Science still puzzles over polar ice

iceberg
New research shows that glaciologists still cannot say for certain whether the Earth’s north and south polar ice is melting faster as the years pass. Image: CSMonitor.com

Here is a non-conclusion: after nine years of close observation, researchers still cannot be sure whether the planet is losing its ice caps at an accelerating rate.

That is because the run of data from one satellite is still not long enough to answer the big question: are Greenland and Antarctica melting because of global warming, or just blowing hot before blowing cold again in some long-term natural cycle?

The question is a serious one. If the loss of ice that seems to be happening now is really going to accelerate, then by 2100, mean sea level will rise 43 centimetres higher than the original notional prediction, and hundreds  of millions of people who live on estuaries, deltas, coral atolls and great city river basins face serious losses.

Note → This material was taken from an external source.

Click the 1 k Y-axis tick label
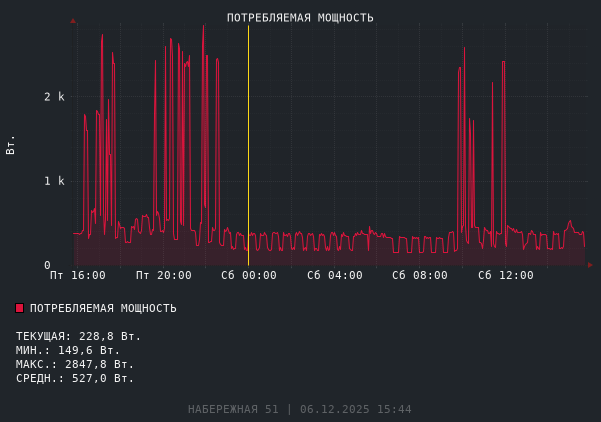The height and width of the screenshot is (422, 601). point(54,181)
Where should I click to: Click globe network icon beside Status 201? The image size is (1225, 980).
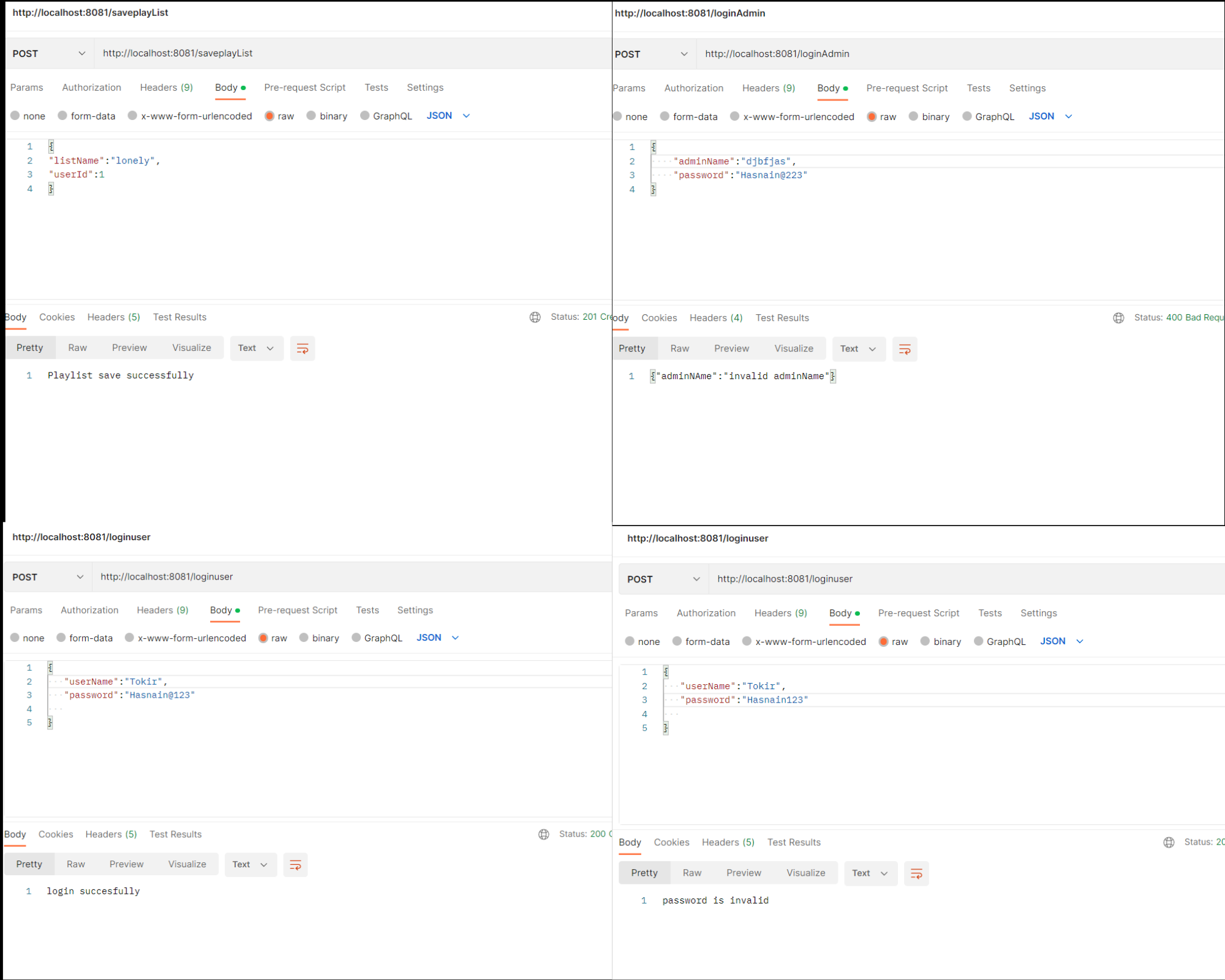[535, 317]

Bert Wouters, a glaciologist at the University of Bristol in the UK and the University of Colorado at Boulder, Colorado, in the US, and colleagues report in Nature Geoscience that their most up-to-date and consistent measuring system, a satellite called Grace, needs to run for a lot longer before there can be a clear answer.

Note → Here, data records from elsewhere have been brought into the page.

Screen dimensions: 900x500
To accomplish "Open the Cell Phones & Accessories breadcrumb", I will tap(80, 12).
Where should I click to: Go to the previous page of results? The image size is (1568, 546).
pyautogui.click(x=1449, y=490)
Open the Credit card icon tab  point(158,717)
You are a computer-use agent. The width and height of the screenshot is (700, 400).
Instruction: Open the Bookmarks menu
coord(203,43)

Grace stands for Gravity Recovery and Climate Experiment and it measures changes in mass in the landscape over which it flies, and the biggest variations in mass come from the changes in ice cover.

The main targets of the study are the ice sheets of Greenland and Antarctica because these amount to more than 99% of the planet’s snow and ice, and were these to melt completely, sea levels would rise by 63 metres, with calamitous consequences.

Shared caution

To be sure of detecting an accelerating mass loss of give or take 10 billion tonnes a year per year, the experiment needs at least 10 years for Antarctica and perhaps 20 years for Greenland.

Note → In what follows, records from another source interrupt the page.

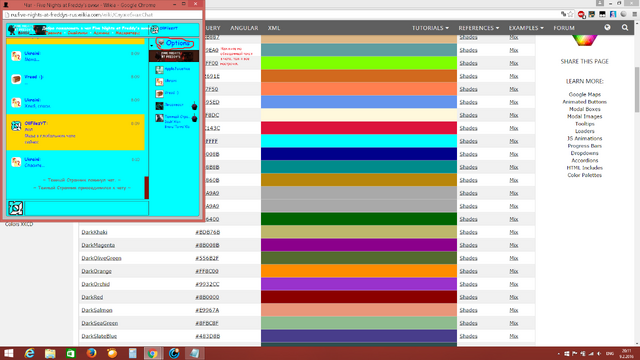Go to the FORUM menu item
The width and height of the screenshot is (640, 360).
pyautogui.click(x=564, y=28)
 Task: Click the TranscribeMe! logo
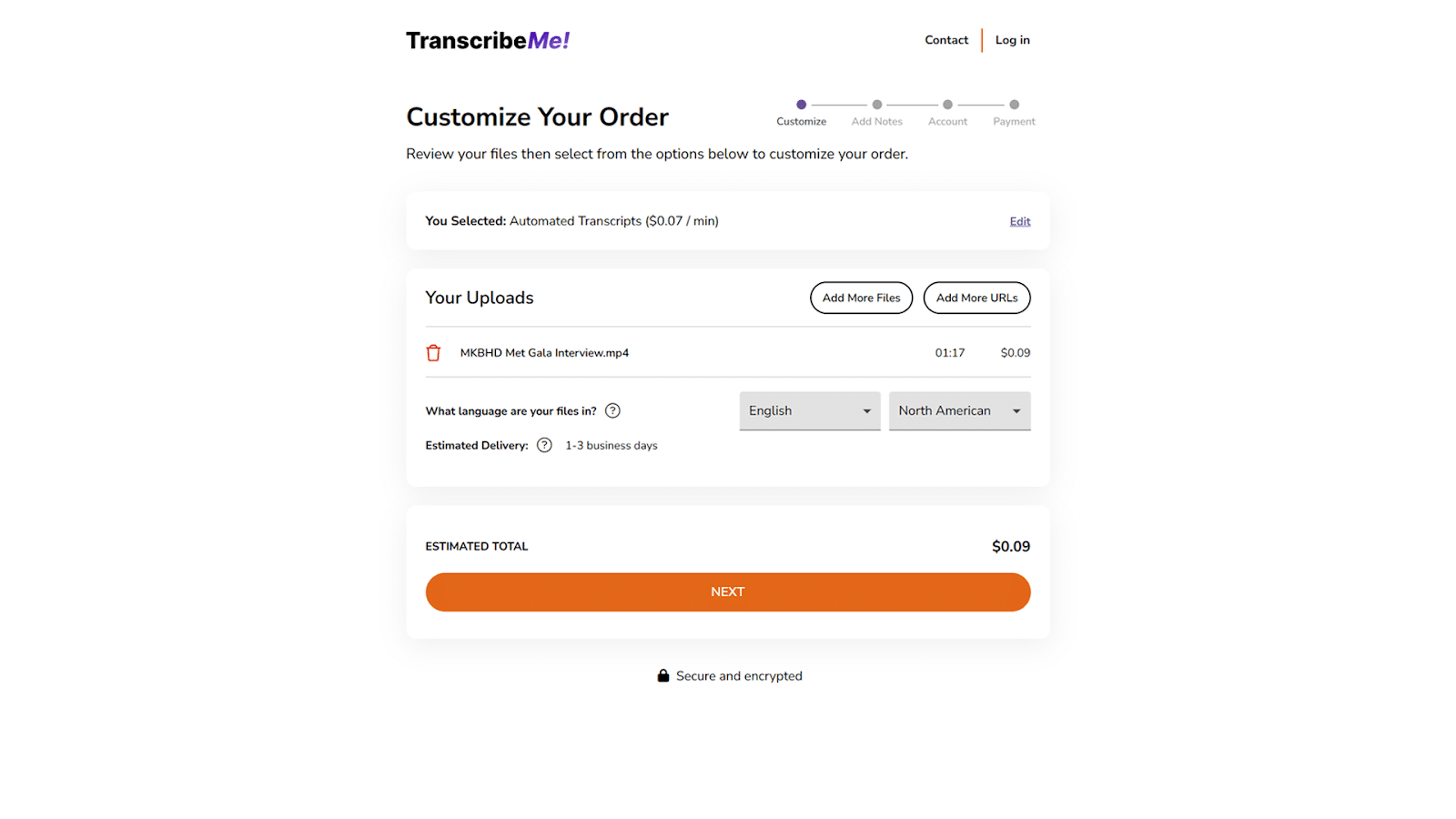pyautogui.click(x=488, y=41)
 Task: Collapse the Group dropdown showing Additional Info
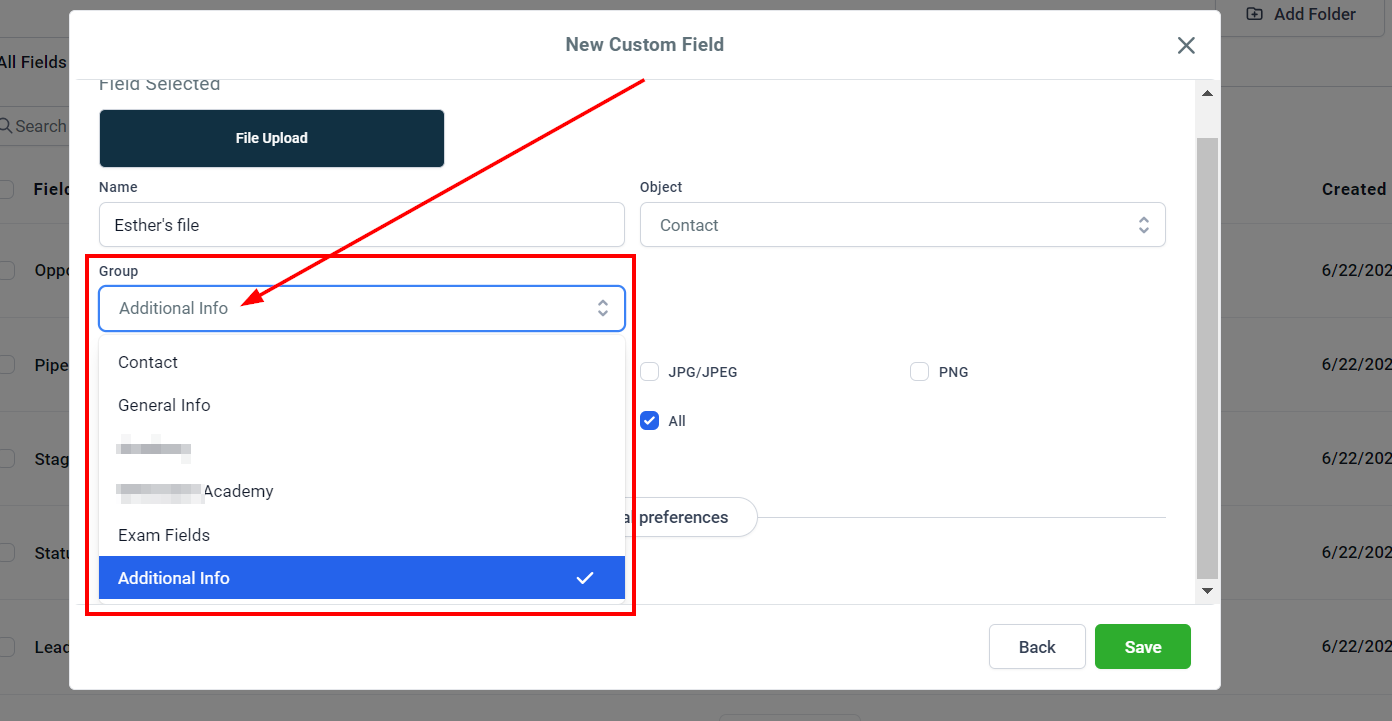(x=362, y=308)
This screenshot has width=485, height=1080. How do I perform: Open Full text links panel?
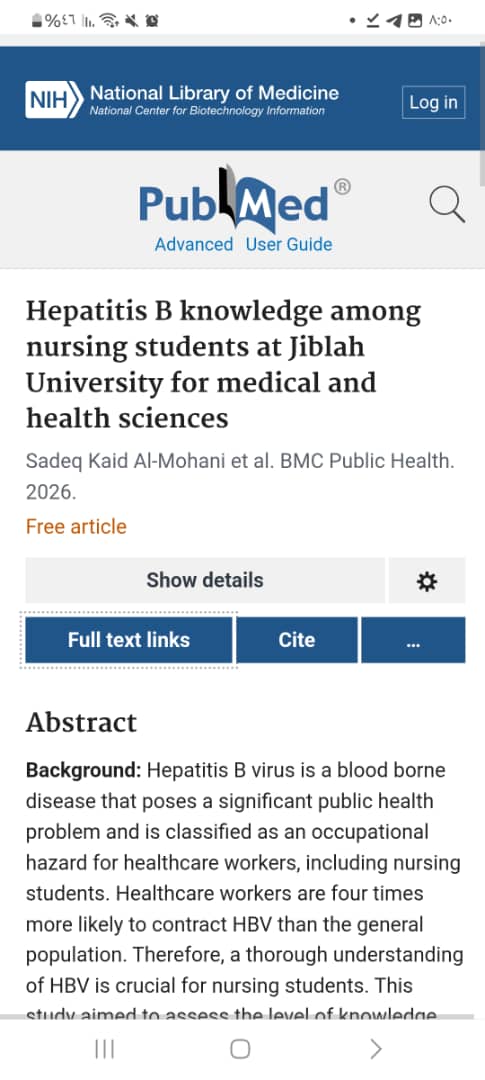coord(129,640)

But the results so far are ominous. “It has become apparent that ice sheets are losing substantial amounts of ice – about 300 billion tonnes each year – and the rate at which these losses occur is increasing. Compared to the first few years of the Grace mission, the ice sheets’ contribution to sea level rise has almost doubled in recent years,” said Dr Wouters.

But he is talking, of course, of a consistent finding from one experiment: other research has shown that the melting so far is real enough. The question is: could this just be the consequence of some natural rhythm so far unidentified?

Dr Wouters’ caution is echoed through the glaciological community. “Although ice is lost beyond any doubt, the period is not long enough to state that ice loss is accelerating,” said Wolfgang Rack of the University of Canterbury in New Zealand.

“This is because of the natural variability of the credit process, snowfall, and the debit process, melting, and iceberg calving, which both control the ice sheet balance.”